Bed maker halts work on ERP rollout after being pressured to do so by large shareholder

By Chris Kanaracus
December 17, 2008 12:00 PM ET

IDG News Service - Bed maker Select Comfort Corp. this week announced a series of cost-cutting moves, including a decision to halt all work on a wide-ranging rollout of SAP AG's ERP applications. But shareholder pressure also may have contributed to the ERP shutdown.

Select Comfort, which makes the "Sleep Number" bed, said in a statement on Tuesday that it expects the cutbacks to save about $15 million annually. In addition to ending the SAP rollout, the Minneapolis-based company said it plans to lay off about 120 employees, which amounts to 22% of its workforce.

On Wednesday, a Select Comfort spokeswoman declined to comment further about the shuttering of the ERP project or the company's future IT plans.

Select Comfort began using Oracle Corp.'s ERP software in 1998. But the Form 10-K filing that the company submitted to the U.S. Securities and Exchange Commission for 2006 says that Select Comfort planned to implement an integrated suite of SAP applications, including the vendor's ERP, CRM and supply chain management modules.
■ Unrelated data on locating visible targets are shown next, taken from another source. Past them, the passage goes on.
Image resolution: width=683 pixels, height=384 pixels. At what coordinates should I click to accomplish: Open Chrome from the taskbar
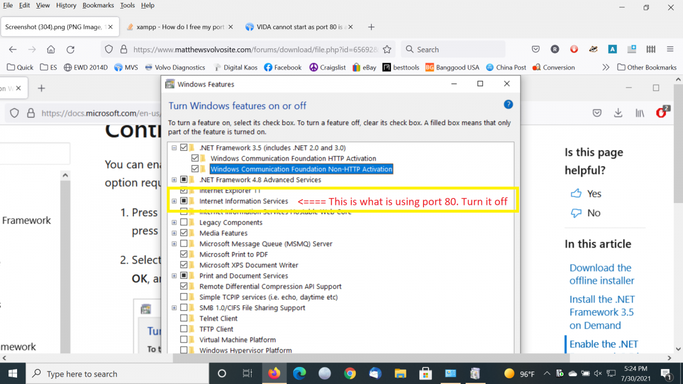coord(350,374)
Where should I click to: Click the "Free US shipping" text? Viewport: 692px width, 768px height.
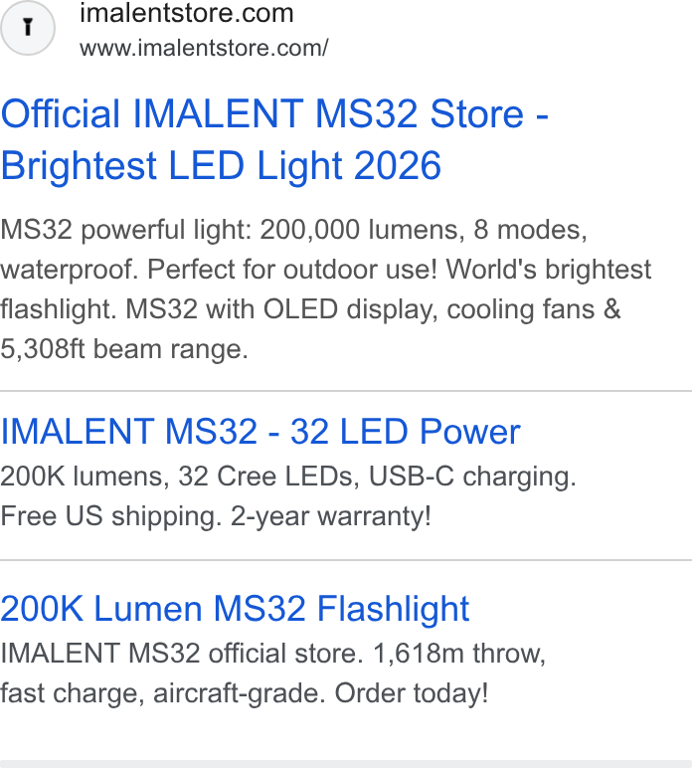coord(111,515)
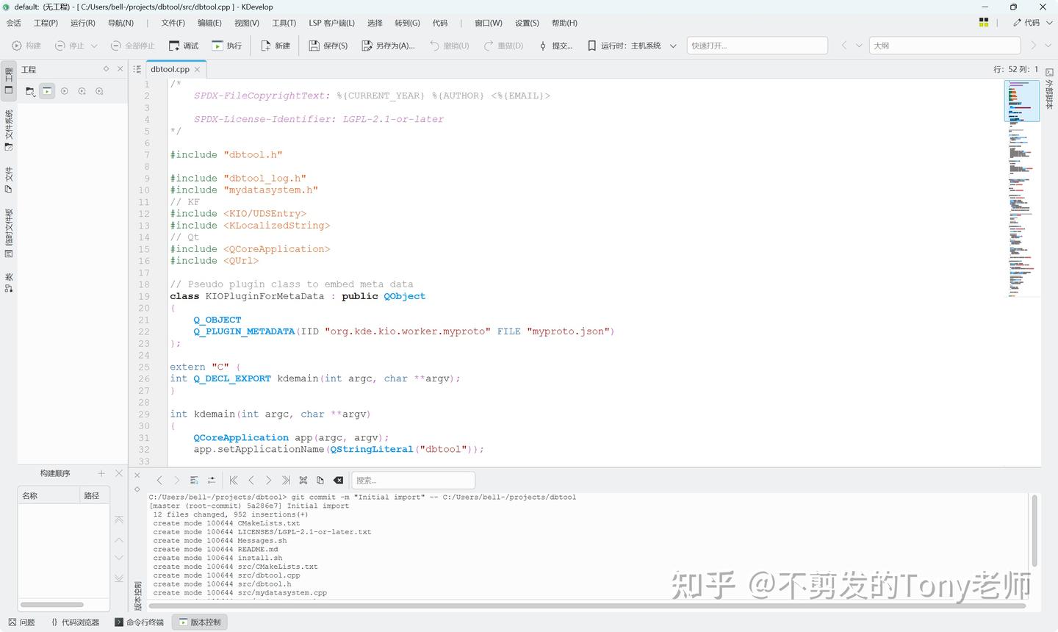This screenshot has width=1058, height=632.
Task: Clear console output with the delete icon
Action: 338,480
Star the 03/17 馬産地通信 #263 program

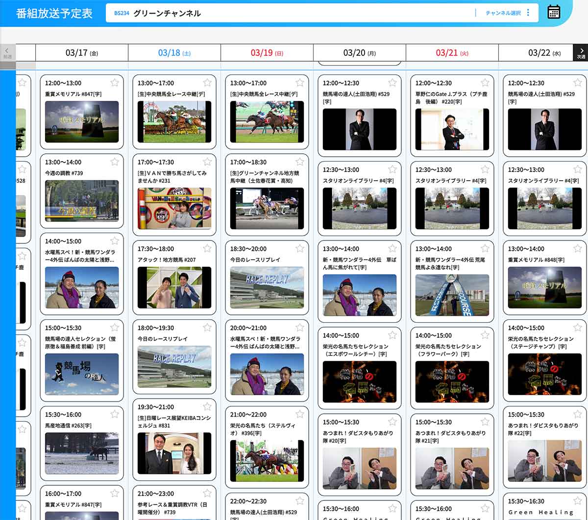(x=115, y=414)
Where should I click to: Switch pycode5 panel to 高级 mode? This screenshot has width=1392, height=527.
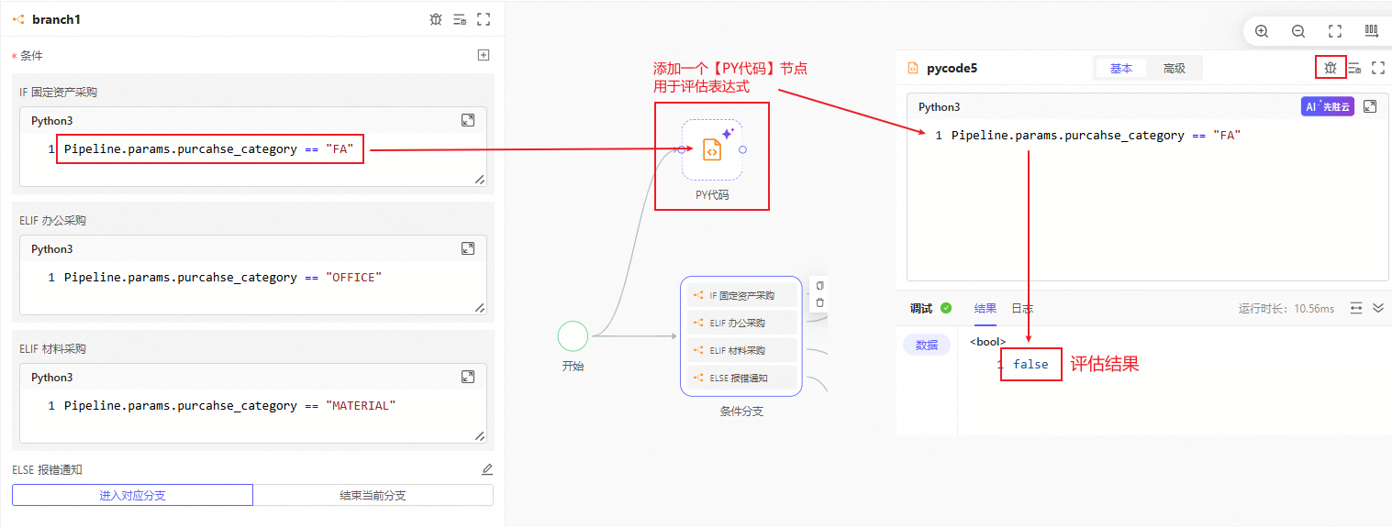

The bed maker initially expected to complete the SAP rollout during the first half of this year.

"We believe this SAP-based IT architecture ... will provide greater flexibility and functionality for our growing and evolving business model and be less expensive to maintain over the long term," Select Comfort said in one SEC filing.

But other SEC filings show that Select Comfort officials for months had been pressured to spike the project by an institutional shareholder, a New York-based investment firm named Clinton Group Inc.

In letters sent earlier this year to Select Comfort's board, Clinton Group characterized the ERP implementation as significantly over budget and behind schedule, and criticized the bed maker's leadership as reckless.

"We believe that spending on the SAP system installation should be deferred until an expeditious detailed review of information technology needs is undertaken and completed by an independent consultant," Clinton Group Vice Chairman Jerry Levin wrote in a letter dated March 6.

Levin said that Select Comfort spent $12 million on the ERP project last year and planned to spend at least another $8 million this year. "It is difficult for us to envision, given the size of the Company, that the Company could ever achieve cost savings to justify such a large expense," he wrote.

A second letter dated June 23 was even harsher. "Select Comfort's plan to continue with the SAP rollout using internal resources that have at best limited experience implementing a new enterprise software system is indicative of extremely poor judgment by management," Levin wrote. "Given Select Comfort's financial performance, the implementation should cease immediately."